Advisers in psychology and business sometimes use other classifications of type, such as other variations on Gurdjieff’s enneagram, or the entirely different Myers-Briggs classification. However such classifications are based on observation of manifestations only and so are bound to be somewhat arbitrary and circular. Lunar types tend to be solitary and introverted. Because I tend to be solitary and introverted I am a lunar type. There is nothing underpinning this, unless the link with the endocrine glands is correct, for which I know of no evidence whatever (the lunar type is supposed to be associated with the pancreas—I’m not sure why—insulin puts sugar back in the cells as lunars go back in their shells?). There is even less reason to suppose that the endocrine glands are under the influence of the planets. But as a way of helping us accept ourselves and others as we are, it has its uses. 

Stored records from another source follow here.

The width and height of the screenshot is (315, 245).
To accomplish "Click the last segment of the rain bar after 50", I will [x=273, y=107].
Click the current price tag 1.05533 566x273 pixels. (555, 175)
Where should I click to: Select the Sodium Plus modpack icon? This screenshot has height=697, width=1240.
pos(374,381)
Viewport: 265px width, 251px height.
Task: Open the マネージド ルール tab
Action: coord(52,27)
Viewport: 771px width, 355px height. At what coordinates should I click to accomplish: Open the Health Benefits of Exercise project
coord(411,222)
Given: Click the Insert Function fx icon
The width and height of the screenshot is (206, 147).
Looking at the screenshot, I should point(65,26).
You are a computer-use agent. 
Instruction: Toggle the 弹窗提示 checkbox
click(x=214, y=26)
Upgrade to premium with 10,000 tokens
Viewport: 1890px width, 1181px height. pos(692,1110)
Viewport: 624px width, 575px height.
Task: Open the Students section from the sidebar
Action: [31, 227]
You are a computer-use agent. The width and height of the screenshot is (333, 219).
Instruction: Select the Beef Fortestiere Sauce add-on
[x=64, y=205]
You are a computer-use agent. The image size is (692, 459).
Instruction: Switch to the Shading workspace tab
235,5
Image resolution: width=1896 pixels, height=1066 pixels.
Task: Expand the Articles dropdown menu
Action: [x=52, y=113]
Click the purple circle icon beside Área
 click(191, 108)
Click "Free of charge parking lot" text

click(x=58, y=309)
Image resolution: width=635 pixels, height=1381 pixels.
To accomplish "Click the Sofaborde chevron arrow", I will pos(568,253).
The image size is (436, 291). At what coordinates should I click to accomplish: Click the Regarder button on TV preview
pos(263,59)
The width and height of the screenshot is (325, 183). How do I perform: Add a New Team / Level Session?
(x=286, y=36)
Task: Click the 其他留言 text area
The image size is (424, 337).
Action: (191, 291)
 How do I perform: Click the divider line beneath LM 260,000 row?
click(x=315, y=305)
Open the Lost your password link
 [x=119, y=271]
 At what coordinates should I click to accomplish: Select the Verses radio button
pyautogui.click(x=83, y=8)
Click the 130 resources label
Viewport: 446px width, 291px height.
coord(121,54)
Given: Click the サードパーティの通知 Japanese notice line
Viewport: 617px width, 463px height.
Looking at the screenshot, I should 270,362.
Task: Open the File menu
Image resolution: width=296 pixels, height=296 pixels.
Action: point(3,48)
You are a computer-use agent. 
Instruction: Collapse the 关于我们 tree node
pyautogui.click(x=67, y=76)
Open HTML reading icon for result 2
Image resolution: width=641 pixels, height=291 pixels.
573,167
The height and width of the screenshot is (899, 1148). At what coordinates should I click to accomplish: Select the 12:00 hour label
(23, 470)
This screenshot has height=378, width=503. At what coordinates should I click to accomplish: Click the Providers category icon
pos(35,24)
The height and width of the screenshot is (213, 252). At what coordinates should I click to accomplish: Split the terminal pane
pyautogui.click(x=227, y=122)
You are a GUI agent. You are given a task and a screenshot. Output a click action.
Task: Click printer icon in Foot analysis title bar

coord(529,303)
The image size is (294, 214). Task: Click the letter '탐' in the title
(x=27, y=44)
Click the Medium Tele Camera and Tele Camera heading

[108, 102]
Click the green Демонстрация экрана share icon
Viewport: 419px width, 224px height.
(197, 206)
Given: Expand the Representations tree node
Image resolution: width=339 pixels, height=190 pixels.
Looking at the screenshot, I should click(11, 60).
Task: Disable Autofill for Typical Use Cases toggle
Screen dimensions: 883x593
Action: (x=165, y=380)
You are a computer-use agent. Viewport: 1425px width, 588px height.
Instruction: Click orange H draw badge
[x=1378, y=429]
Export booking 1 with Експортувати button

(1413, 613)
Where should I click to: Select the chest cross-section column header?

From childhood I was shy and under-confident and even as a much more confident adult I do not mix easily with others. I find small-talk difficult and it is a skill I have had to acquire through effort and practice. Thus to understand that this is simply my ‘type’ was something of a relief. My type is neither good nor bad, just one of many. As the song says, ‘I am who I’m meant to be, this is me.’ 

As with the ‘centres of gravity,’ such classifications can be helpful but in my view not essential, curiosities perhaps useful at times. No type is said to be superior to any other in terms of spiritual understanding, but it may determine what we love and what we seem naturally good at. 

Up to a point there is some truth in the idea of centres of gravity and perhaps body types, but I do not think that should pre-determine one’s fate. That I am not instinctively centred may account for why I am not a chef, but that does not stop me from learning to cook meals that are accounted tasty by my family. I have seen a class of children learning to dance and it is obvious by the age of four or five which ones already seem to have dancing in them and which are a little awkward. Even so I saw one who at age ten seemed lacking in grace, two years on perform a solo with considerable beauty. Sufficient love of something and sufficient effort can produce surprising results.